» **Text**:
BEGIN
The company took over Air Gaspé in 1973 and acquired more northern routes. In 1974 it bought two Boeing 707s for charter work and also a Boeing 727-100 aircraft for scheduled passenger service. It conducted charter flights to destinations in Florida, the Caribbean, Europe and Hawaii. Charter flights were discontinued in 1979 and the 707s were sold off. According to the February 1976 and November 1979 Official Airline Guides (OAG), Quebecair operated the Boeing 727-100 jetliner in scheduled passenger operations between Montreal, Quebec City and other destinations in Quebec and Newfoundland provinces.

By 1981 the financial conditions at Quebecair had become difficult. All aircraft models except for the Fairchild F-27 turboprops and BAC One-Eleven jets were sold. This was a difficult time for Quebecair and other airlines. It did not introduce the Boeing 737-200 until 1982 when the 737s began replacing the BAC One-Elevens. The 111's were gone by 1985.

In 1984 Quebecair leased two Douglas DC-8-63s for transatlantic charter flights, but these stretched Super DC-8s were not operated very long and merged with Regionair. According to the October 1985 Quebecair timetable, the airline was operating scheduled passenger jet service on two international routes, being Montreal-Boston and Quebec City-New York City.

1985 was a very difficult year for Quebecair as the airline industry in Canada was restructuring. The financial situation at the carrier forced the Quebec government (which had owned the airline for several years) to sell the company to CP Air in July 1986. In continuing consolidation involving several other Canadian air carriers, Pacific Western Airlines notably purchased and took over CP Air, which then became Canadian Airlines International in 1987.
END
» **Provided material**:
BEGIN
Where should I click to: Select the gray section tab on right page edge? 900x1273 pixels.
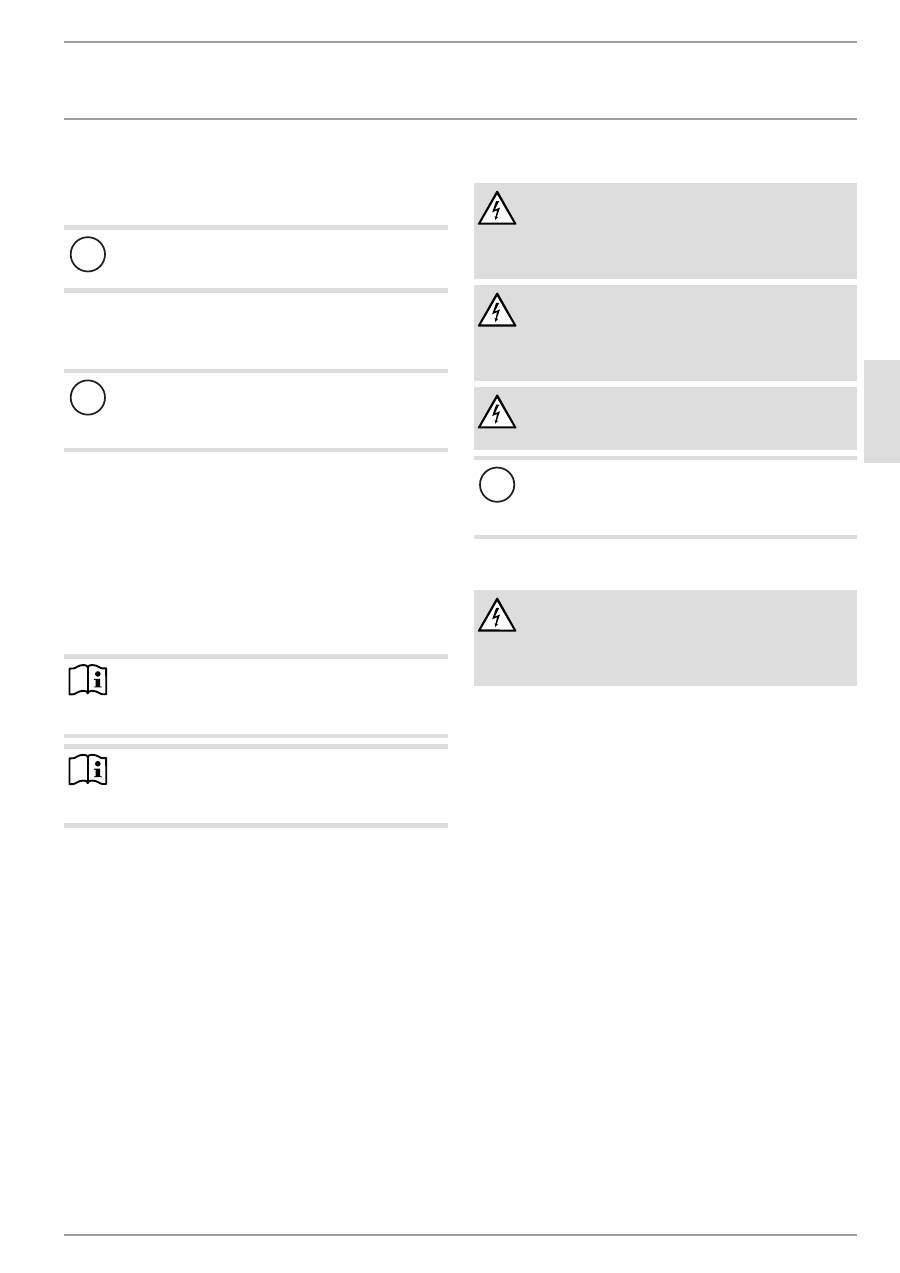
END
» **Parts of the exercise**:
1: According to the Quebecair history, in what year were the airline's charter flights discontinued?
2: Give back the part of the Quebecair history from "The company took" to "and Newfoundland provinces.", word for word.
3: Write the next part of the Quebecair history, picking up after its final sentence.

» **Per-task answers**:
1: 1979

2:
The company took over Air Gaspé in 1973 and acquired more northern routes. In 1974 it bought two Boeing 707s for charter work and also a Boeing 727-100 aircraft for scheduled passenger service. It conducted charter flights to destinations in Florida, the Caribbean, Europe and Hawaii. Charter flights were discontinued in 1979 and the 707s were sold off. According to the February 1976 and November 1979 Official Airline Guides (OAG), Quebecair operated the Boeing 727-100 jetliner in scheduled passenger operations between Montreal, Quebec City and other destinations in Quebec and Newfoundland provinces.

3:
==Destinations==

The 1980 route map lists the following Canadian destinations being served:

- Gagnon, Quebec
- Montreal, Quebec
  - Montréal–Dorval International Airport
  - Montréal–Mirabel International Airport
- Quebec City, Quebec
- Toronto, Ontario
- Schefferville, Quebec
- Wabush, Newfoundland and Labrador
- Sept-Îles, Quebec
- Havre-Saint-Pierre, Quebec
- Baie-Johan-Beetz, Quebec
- Natashquan, Quebec
- Kegaska, Quebec
- Chevery Airport, Quebec
- Churchill Falls Airport, Newfoundland
- Harrington Harbour, Quebec
- Tête-à-La-Baleine Airport, Quebec
- Bagotville, (Saguenay), Quebec
- Blanc-Sablon, Quebec
- Port-Menier, Quebec
- Îles de la Madeleine, Quebec
- Bonaventure, Quebec
- Gaspé, Quebec
- Rimouski, Quebec
- Baie-Comeau, Quebec
- Saguenay, Quebec
- Rouyn-Noranda, Quebec
- Val-d'Or, Quebec

And in the United States:

- Boston, Massachusetts (Boston Logan International Airport)
- Newark, New Jersey (Newark Liberty International Airport)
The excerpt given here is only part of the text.